Performance improvements around dictionary locking #54

juancampa · 2019-06-12T22:15:58Z

I was just reading the performance issue with locking and I'd like to suggest a possible solution: double buffering.

In a nutshell, write everything to one shared dict (A). Then, when it's time to collect, we redirect all writes to a second dict (B) so they don't block. collect is done only from A's data. For the next scrape, we treat A as B and vice versa.

After collect finishes we'll have to:

Clear A it so there's no leftover data.
Since B was "empty" when we swapped, we also need to update B with the data that was previously in A.

(2) is where it can get a bit hairy but I think it's doable (maybe using CRDTs)?

The text was updated successfully, but these errors were encountered:

dolik-rce · 2019-06-13T12:31:43Z

This might work in theory... I see few practical problems:

In step 1, the only way to clear the dict A is to iterate over get_keys, adding even more overhead.
In step 2, copying the previous contents from A to B
a. should not overwrite gauges, only increase counters
b. requires (again) iterating over get_keys
Switches between writing to A/B would have to be atomic, i.e. happening in all nginx workers at the same time.
You'd have to make sure that there is always at most one nginx worker calling collect. That means using locks and potentially blocking other requests asking for metrics. This might actually be acceptable trade-off, since metrics are usually collected just a few times per minute.

First two problems are probably easily solvable (e.g. by doing everything in one iteration). The other two have solution too... Locks can be implemented on top of dict. Atomicity can also be ensured by using some indirection and dict. The only question is, how much slower it would be and how much of a trouble is that for users.

Anyway, I would be happy to test it, if you have time to code it.

knyar · 2019-06-13T12:36:01Z

That's a good idea, thanks for suggesting it.

As you mentioned, actually merging results back is the tricky bit; while counters can just be incremented atomically, for gauges there will be a race between the thread copying old data from A to B and other threads changing gauge values. One way to avoid this is to actually have three dicts - two for counters, and a single one for gauges (that will not be swapped). I suspect most users will have significantly more counters than gauges (especially given that histograms are implemented with counters), so this will have the desired performance benefit.

Note, that shared dictionaries are defined outside of the library, so this will not be backwards compatible; users will need to provide several dicts now instead of one.

Finally, we'll need to implement locking to make sure collect is not called concurrently. There are libraries (example) implementing locks on top of dictionaries, but this will add additional complexity.

We'd probably also want to have some sort of performance benchmark added first, and then use it to validate performance improvements from this change.

In general, this is not something I am planning to implement myself, but will be happy to collaborate on design and review the code.

knyar · 2019-06-13T12:45:05Z

Oh nice, @dolik-rce beat me to the first response with a very similar set of concerns :) Thanks!

I agree that switching between dicts atomically is another tricky bit about this.

My previous thinking about resolving the performance issue was to add support for other key/value stores (besides builtin dict) that provide a similar API - for example, an external Redis instance. I suspect this actually might be easier to implement correctly than doing the double dictionary dance.

++++++++

● **Aim**
Continue the dictionary-locking thread from its last sentence. The listing that follows has no connection to the dictionary-locking thread.

++++++++

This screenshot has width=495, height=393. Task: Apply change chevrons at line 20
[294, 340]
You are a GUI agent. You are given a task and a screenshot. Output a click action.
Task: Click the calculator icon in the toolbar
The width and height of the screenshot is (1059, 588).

++++++++

● **The response**
juancampa · 2019-06-13T13:26:13Z

Thanks for reading and writing back your concerns @knyar @dolik-rce, that's really helpful. We're thinking about using this library and just wanted to make sure that, if we ever hit a performance wall, there are ways around it. 🙌

I won't be working on this any time soon, unless it affects us, which it hasn't yet. So I'm gonna go ahead and close this one.

Thanks again!

dolik-rce · 2019-06-13T19:03:50Z

My previous thinking about resolving the performance issue was to add support for other key/value stores (besides builtin dict) that provide a similar API

Well, I actually use a patched version of this module using yet another approach to avoid get_keys... If you store the keys as values in the dictionary, with well known keys (e.g. using sequence of integers), it is quite simple to read them back later using just non-blocking get calls. The trade-off here is that you use more space in the dictionary. The only tricky bit in this approach is storing the keys atomically, which I solved by using locks. But thinking of it now, it might be possible to do using just the properties of the dict. I'll have to look at it again 😄

knyar · 2019-06-14T09:46:35Z

That's also a nice idea, @dolik-rce. I think you don't need locking if you can accept the same key being stored multiple times when several threads are racing to create a new metric, and then ignore duplicate names while reading the keys.

I will be curious to see your current implementation. The way I would probably do it is:

reserve part of the dict key space for tracking metric names - for example, keys starting with __metric.
store metric names using keys like __metric_{idx} (where idx is an integer counter).
create a __metric_last integer key which will store the index of the last metric name.

Then, while writing a value:

check if there is an existing value stored for this metric.
if there is no value (metric does not exist), increment __metric_last. incr will return the new value (idx).
write metric value.
write metric name as __metric_{idx}.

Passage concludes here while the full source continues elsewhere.